# FOG Wood



## Tom Smart (Aug 17, 2018)

F(ound) O(n) G(round) outside our Phoenix hotel. I don’t know what it is but I like it. This is why an empty suitcase is always handy. Maybe one of those pieces will fit in a flat rate box.

Reactions: Like 3


----------



## Tony (Aug 17, 2018)

Maybe Cedar?


----------



## Tom Smart (Aug 17, 2018)

Tony said:


> Maybe Cedar?


I was told it’s mesquite.

Reactions: Agree 3


----------



## Tony (Aug 17, 2018)

All the better, grab as much as you can, you'll love it Tom!


----------



## barry richardson (Aug 17, 2018)

It is mesquite... are you in Phoenix now Tom? It's a shame we couldn't have got together, could have gave you quite a few goodies, but we are heading out to San Diego this morning..


----------



## Tom Smart (Aug 17, 2018)

barry richardson said:


> It is mesquite... are you in Phoenix now Tom? It's a shame we couldn't have got together, could have gave you quite a few goodies, but we are heading out to San Diego this morning..


Got in late yesterday afternoon, Barry. We are heading up to Sedona this morning for the week. We will be back in town next Friday for an early morning Saturday flight out. Will you be back in town on the 24th?


----------



## Tom Smart (Aug 17, 2018)

Went back for a closer look at the 2 cut pieces and they are way too large and heavy to spirit back to Virginia. 

@barry richardson if you think you can put them to use let me know. Wait....what am I thinking? A guy with access to a wood dump can get all of this stuff he could ever use. But that crotch sure looks neat and no checking yet. 

Note to self - bring the pickup next time, don’t fly.

Reactions: Agree 1


----------



## Tony (Aug 17, 2018)

Tom Smart said:


> Went back for a closer look at the 2 cut pieces and they are way too large and heavy to spirit back to Virginia.
> 
> @barry richardson if you think you can put them to use let me know. Wait....what am I thinking? A guy with access to a wood dump can get all of this stuff he could ever use. But that crotch sure looks neat and no checking yet.
> 
> ...



Ship them home.


----------



## Tom Smart (Aug 17, 2018)

Tony said:


> Ship them home.


That was my plan but they are too big and heavy - cost would be prohibitive.

Reactions: Sincere 1


----------



## andy close (Aug 21, 2018)

traveling with an extra suitcase for wood sounds like a fantastic idea. do you travel with a chainsaw too?

Reactions: Funny 1


----------



## Tom Smart (Aug 21, 2018)

andy close said:


> traveling with an extra suitcase for wood sounds like a fantastic idea. do you travel with a chainsaw too?


That would be in the suitcase.


----------



## FranklinWorkshops (Aug 21, 2018)

Tom, I'll bet you have a lot of FOG in Virginia.

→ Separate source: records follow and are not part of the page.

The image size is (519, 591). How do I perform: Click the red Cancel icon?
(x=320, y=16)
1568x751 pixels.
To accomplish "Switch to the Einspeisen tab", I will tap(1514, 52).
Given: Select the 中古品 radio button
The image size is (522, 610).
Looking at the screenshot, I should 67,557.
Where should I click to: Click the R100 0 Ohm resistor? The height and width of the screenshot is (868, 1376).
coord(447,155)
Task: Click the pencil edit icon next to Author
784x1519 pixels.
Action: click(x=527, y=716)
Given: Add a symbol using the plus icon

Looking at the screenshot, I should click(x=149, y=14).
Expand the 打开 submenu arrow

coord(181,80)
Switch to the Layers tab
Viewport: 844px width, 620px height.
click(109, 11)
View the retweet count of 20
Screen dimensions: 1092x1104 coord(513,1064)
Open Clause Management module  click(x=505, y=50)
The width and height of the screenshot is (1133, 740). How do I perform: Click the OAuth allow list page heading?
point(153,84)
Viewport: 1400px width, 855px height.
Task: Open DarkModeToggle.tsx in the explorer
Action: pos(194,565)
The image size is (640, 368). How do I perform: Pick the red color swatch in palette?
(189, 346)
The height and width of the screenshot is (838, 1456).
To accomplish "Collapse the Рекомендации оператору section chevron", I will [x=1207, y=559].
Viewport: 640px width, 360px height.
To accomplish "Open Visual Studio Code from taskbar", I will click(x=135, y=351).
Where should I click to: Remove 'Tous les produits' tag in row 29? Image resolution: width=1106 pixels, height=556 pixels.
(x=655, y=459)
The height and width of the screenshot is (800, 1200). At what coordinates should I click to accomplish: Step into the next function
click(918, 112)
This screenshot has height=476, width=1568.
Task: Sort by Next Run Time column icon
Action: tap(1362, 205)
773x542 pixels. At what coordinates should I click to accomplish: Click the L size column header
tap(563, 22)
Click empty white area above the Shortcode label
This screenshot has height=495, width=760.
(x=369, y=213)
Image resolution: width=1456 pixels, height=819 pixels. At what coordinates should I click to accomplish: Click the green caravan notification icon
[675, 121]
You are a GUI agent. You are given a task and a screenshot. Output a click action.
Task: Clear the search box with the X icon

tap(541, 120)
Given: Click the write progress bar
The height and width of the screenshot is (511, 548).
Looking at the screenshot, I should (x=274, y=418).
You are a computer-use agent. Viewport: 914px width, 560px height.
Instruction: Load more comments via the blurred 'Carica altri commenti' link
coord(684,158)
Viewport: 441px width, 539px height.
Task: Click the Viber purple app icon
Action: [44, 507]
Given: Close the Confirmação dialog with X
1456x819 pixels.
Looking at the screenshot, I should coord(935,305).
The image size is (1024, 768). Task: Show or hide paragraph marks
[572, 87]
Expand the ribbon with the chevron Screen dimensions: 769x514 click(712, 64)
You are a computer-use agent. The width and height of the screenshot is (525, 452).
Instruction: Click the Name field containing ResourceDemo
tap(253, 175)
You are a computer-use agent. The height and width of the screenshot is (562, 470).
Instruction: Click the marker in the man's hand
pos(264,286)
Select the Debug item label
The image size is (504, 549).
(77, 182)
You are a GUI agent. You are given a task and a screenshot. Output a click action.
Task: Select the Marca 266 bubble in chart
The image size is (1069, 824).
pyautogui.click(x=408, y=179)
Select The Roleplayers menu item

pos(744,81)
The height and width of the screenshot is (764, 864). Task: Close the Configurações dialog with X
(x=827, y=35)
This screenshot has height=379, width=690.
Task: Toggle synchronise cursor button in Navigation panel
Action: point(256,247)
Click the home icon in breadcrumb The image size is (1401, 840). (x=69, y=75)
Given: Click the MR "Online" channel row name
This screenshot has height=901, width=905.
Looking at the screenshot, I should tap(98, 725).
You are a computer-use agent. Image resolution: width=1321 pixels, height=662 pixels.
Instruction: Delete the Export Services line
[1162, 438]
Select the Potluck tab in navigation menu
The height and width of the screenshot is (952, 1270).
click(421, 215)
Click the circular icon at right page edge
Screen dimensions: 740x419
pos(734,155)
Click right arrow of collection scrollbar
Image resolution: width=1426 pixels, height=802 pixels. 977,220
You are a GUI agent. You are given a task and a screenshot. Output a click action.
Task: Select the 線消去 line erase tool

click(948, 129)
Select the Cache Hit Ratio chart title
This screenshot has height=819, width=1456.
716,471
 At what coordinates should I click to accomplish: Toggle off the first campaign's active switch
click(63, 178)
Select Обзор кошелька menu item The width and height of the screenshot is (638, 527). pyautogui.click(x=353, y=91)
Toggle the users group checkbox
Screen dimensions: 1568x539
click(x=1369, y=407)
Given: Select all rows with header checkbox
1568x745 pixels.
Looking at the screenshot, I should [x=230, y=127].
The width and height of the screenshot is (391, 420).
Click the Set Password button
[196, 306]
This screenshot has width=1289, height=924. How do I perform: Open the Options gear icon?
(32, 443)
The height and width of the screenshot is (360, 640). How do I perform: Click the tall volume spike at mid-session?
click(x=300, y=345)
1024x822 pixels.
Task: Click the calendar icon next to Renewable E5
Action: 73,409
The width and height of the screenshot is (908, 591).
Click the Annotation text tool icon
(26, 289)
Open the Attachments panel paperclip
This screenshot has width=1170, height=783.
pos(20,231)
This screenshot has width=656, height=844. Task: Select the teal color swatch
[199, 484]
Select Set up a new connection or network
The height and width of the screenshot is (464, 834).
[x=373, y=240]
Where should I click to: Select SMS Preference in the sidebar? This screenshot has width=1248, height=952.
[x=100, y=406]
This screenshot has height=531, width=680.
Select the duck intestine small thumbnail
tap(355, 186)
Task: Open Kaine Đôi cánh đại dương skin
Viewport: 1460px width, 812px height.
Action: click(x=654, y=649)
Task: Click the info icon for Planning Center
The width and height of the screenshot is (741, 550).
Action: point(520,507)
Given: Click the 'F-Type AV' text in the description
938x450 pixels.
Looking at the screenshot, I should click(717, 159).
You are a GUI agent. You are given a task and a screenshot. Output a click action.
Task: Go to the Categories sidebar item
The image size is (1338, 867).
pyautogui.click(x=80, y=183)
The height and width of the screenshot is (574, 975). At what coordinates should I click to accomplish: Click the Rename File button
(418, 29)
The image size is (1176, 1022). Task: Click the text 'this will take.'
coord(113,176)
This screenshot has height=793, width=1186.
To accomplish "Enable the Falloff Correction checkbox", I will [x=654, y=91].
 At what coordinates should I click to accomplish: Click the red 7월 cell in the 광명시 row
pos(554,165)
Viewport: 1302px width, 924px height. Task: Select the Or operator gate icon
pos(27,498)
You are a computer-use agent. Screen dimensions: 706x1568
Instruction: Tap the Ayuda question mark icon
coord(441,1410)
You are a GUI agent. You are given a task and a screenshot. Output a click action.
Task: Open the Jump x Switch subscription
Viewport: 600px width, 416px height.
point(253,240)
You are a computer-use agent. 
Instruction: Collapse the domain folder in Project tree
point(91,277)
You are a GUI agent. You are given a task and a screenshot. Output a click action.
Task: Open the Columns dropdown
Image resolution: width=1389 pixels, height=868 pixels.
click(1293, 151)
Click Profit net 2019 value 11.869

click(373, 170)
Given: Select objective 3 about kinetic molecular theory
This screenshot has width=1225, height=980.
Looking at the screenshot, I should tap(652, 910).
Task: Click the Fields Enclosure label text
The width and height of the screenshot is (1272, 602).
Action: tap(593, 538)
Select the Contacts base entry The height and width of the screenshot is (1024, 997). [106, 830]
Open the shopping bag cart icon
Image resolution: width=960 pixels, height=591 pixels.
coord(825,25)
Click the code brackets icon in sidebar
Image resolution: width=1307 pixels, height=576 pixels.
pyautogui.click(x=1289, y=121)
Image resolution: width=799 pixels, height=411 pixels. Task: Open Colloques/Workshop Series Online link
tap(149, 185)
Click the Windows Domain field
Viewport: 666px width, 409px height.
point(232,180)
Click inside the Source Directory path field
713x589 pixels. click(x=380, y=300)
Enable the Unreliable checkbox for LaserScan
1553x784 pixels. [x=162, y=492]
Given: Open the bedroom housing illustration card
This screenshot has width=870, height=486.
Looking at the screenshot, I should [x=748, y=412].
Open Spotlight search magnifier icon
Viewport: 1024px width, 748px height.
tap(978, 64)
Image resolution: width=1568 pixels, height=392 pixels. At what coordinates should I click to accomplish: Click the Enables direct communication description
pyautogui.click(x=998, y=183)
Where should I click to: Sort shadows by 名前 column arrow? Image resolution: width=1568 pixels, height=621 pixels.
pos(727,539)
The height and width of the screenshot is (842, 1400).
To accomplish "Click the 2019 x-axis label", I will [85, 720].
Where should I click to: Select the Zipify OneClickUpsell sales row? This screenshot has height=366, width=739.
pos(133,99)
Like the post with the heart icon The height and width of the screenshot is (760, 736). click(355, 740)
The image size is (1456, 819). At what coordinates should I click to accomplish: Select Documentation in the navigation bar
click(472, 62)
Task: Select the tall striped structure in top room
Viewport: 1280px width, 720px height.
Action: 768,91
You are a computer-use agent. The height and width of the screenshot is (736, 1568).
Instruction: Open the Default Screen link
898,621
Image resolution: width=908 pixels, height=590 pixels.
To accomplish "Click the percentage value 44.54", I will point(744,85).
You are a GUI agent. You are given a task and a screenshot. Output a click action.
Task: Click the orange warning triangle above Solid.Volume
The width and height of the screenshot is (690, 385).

You guys are getting as much rain as we are and many trees have fallen due to the soggy soil and wind accompanying thunderstorms. Around here, you could have as much walnut, oak, cherry and maple as you want as the cut logs are all along the roads. 
We had a walnut come down along our property line but it belongs to our neighbor. Nice tree but its going to firewood, I know. Just not worth the effort to get the log out and find someone to saw it.


----------



## Tom Smart (Aug 21, 2018)

FranklinWorkshops said:


> Tom, I'll bet you have a lot of FOG in Virginia. You guys are getting as much rain as we are and many trees have fallen due to the soggy soil and wind accompanying thunderstorms. Around here, you could have as much walnut, oak, cherry and maple as you want as the cut logs are all along the roads.
> We had a walnut come down along our property line but it belongs to our neighbor. Nice tree but its going to firewood, I know. Just not worth the effort to get the log out and find someone to saw it.


Yeah, lots a very strange weather this summer, Larry. 14 inches of rain in July. At one point I followed the tracks of power company trucks as they restrung the grid just to see if I could pick up any great pieces. Got a few but nothing stunning.


----------



## David Hill (Aug 24, 2018)

That is indeed Mesquite--threw me for a bit--seeing your Va location.
Stay away from the cracked area--that'll be good for firewood, not safe to turn. & yes, it's surprisingly heavy.

Reactions: Like 1


----------